How Is The MACD Calculated?
The Moving Average Convergence Divergence indicator is calculated by subtracting the 26-period EMA from the 12-period EMA. A 9-day EMA of the MACD, called the signal line, is then plotted on top of the MACD line.
Here is the step-by-step calculation:
- Calculate the 12-period EMA of the security’s closing price.
- Calculate the 26-period EMA of the security’s closing price.
- Subtract the 26-period EMA from the 12-Period EMA to get the MACD line. MACD Line = 12-Period EMA – 26-Period EMA.
- Calculate the 9-day EMA of the MACD line to get the Signal line.
The standard Moving Average Convergence Divergence indicator’s parameters (12, 26, 9) can be adjusted as needed to suit the security or timeframe being analyzed. Shorter moving averages will react more quickly to price changes compared to longer moving averages.
How Do You Use The Moving Average Convergence Divergence?
The Moving Average Convergence Divergence indicator can be used in three main ways:
Crossover Signals: The basic Moving Average Convergence Divergence trading signal occurs when the MACD line crosses above or below the signal line. Buying when the MACD crosses above its signal line or selling when it crosses below the signal line can signal a momentum change.
Divergence: The MACD can form a divergence when it is moving away from the price action. For example, if the price hits a new high but the MACD forms a lower high, it is a bearish divergence that indicates waning upside momentum.
Zero Line Crossover: When the MACD crosses above or below the zero line, it can signal the trend is reversing direction.

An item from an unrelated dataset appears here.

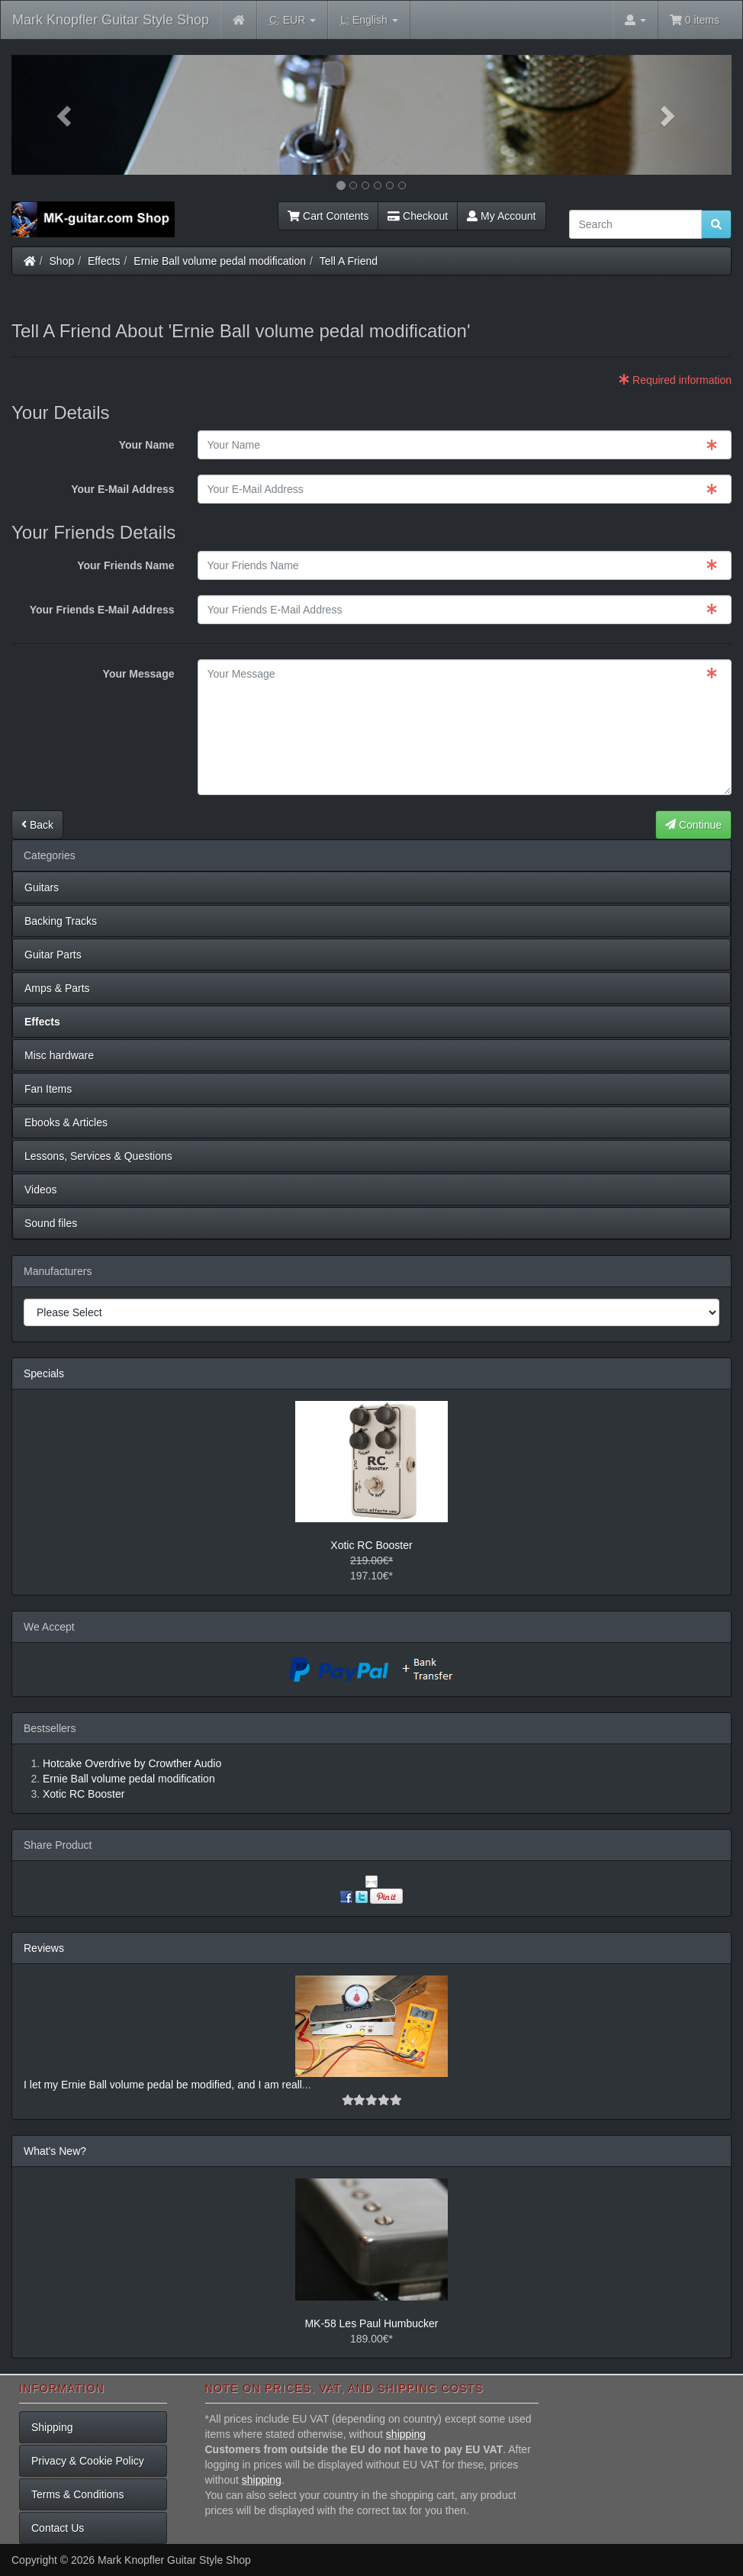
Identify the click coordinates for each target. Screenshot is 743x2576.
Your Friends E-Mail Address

Above zero indicates a bullish bias, while below zero indicates a bearish bias.
The Moving Average Convergence Divergence will react faster to changing price trends compared to moving average indicators since it shows the difference between the 12 and 26-period EMAs rather than a smoothed moving average.
Additional Moving Average Convergence/Divergence Tips
Combine the Moving Average Convergence Divergence with other technical indicators and chart patterns for a more robust trading strategy.

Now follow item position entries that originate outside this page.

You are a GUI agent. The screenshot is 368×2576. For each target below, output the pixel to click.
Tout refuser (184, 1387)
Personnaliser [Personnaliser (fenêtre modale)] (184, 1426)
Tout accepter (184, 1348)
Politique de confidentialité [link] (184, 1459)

Moving Average Convergence/Divergence may not work well in sideways or range-bound markets, as it can generate false signals.
Be cautious when using the Moving Average Convergence/Divergence in isolation, as it may not provide a complete picture of the market’s behavior.
Remember that the Moving Average Convergence/Divergence is a lagging indicator, meaning it reacts to price movements that have already occurred.
The standard Moving Average Convergence Divergence parameter setting is 12, 26, 9. However, it’s possible to customize the indicators based on your trading style or security being analyzed.
Avoid taking MACD trades against the dominant trend. The MACD is best used when trading in the direction of the higher time frame trend.
The tool’s histogram shows when momentum is increasing or decreasing by plotting the difference between the MACD and its signal line.
Always consider other factors and use proper risk management techniques to protect your investments. Utilize technical analysis software such as TradingView.
Moving Average Convergence Divergence FAQ
What timeframes is the indicator useful on?
The tool can be used on charts ranging from 1-minute to weekly. Shorter timeframes (5-15 mins) will produce the most signals but have higher risk. Longer timeframes (4H, daily, weekly) produce the highest-quality signals.
What trading strategies can utilize the MACD indicator?
The Moving Average Convergence Divergence can be incorporated into trend, momentum, and mean reversion strategies. It works well with breakout, swing, day, and scalping styles.
Should I take the trade as soon as I see a MACD crossover signal?
Price confirmation should be paired with MACD signals to avoid false signals. Allow the MACD crossover to develop and let price close above/below the signal lines before acting.
Can I use MACD divergence signals without crossover signals?
Yes. Divergence warns of a momentum shift and can be a powerful trade signal. Not all divergences result in crossovers, so it can identify changes sooner.